Propofol is acceptable for induction as its metabolism is not significantly altered in liver disease (Slide 22). Pg 356 in the book says Propofol or Etomidate with a decreased dose –Destenee
A cirrhotic patient is undergoing surgery. Which intervention is most appropriate to minimize the risk of bleeding?
Assess coags/risk of thrombocytopenia, no instrumentation in the esophagus bc bleeding varices cause 1/3 of cirrhosis deaths (mentioned liver is where coag factors are made, maybe need to give vitamin K, and really emphasized nothing in the esophagus) ppt 9-15
During anesthesia management of a patient with acute pancreatitis, what is the main concern when using mechanical ventilation?
ARDS is seen in 20% of patients so use low tidal volumes and higher PEEP? (p. 372).
Increased abdominal pressure will make it harder to ventilate. (slide 47).
Not really sure what they want here.
Which electrolyte imbalance is commonly seen in patients with acute pancreatitis and may cause life-threatening cardiac arrhythmias during anesthesia?
Hypocalcemia (Ranson criteria has low calcium as a criterion on pg 372).
Sydney says she talked with JP and he says also hypokalemia..
What is the primary goal when managing a patient with acute liver failure undergoing surgery?
Correct coagulation abnormalities with FFP,
Avoid HoTN (slide 25)
Which condition is a contraindication for liver transplantation due to its associated high perioperative mortality?
Severe pulmonary HTN (PAP> 50 or > 35 with CO < 6). -slide 27
Why should NSAIDs be avoided in patients with liver disease during anesthesia management?
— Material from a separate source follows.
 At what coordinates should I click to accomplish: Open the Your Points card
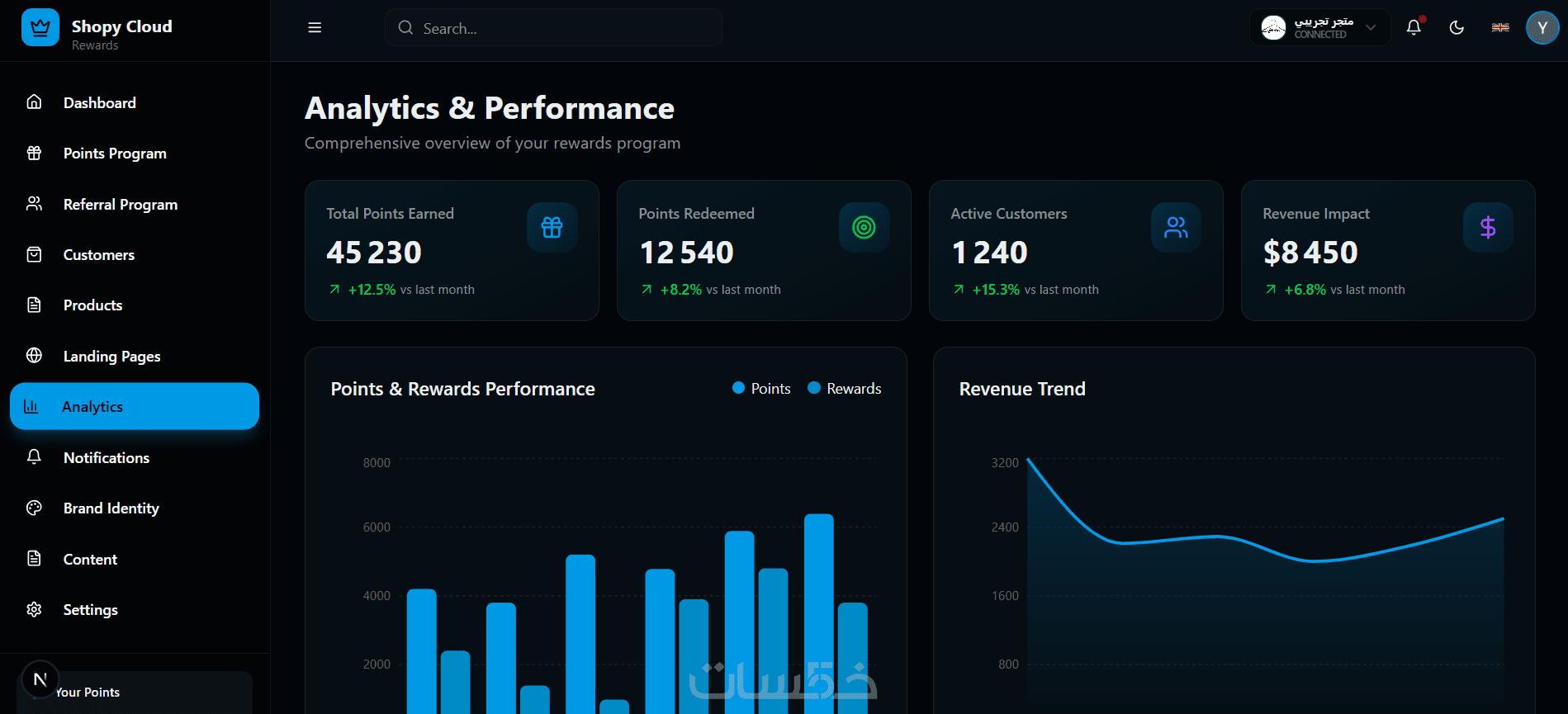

The effect on renal blood flow & need for hepatic metabolism (slide 22)
What is the most appropriate induction technique for a patient with a full stomach, experiencing vomiting, and diagnosed with ileus?
RSI with NGT placement before. (slide 42)
In managing anesthesia for a patient with GERD, what should be the preoperative medication plan to minimize the risk of aspiration?
Bicitra, Alka-Seltza Gold, Pepcid, Zantac (given within 20 mins of surgery) -Slide 41
Which electrolytes should be carefully monitored and corrected preoperatively in patients with acute pancreatitis to prevent respiratory muscle weakness and ventilatory failure?
Calcium p.372
Why is regional anesthesia contraindicated in patients with significant coagulopathies related to liver disease?
Risk of spinal hematoma (slide 16)
Which symptom is most suggestive of a CO2 embolism during laparoscopic surgery, and what is the immediate intervention?
Rapid loss of EtCO2. Immediately decrease insufflation and place in left lateral Trendelenburg (slide 36).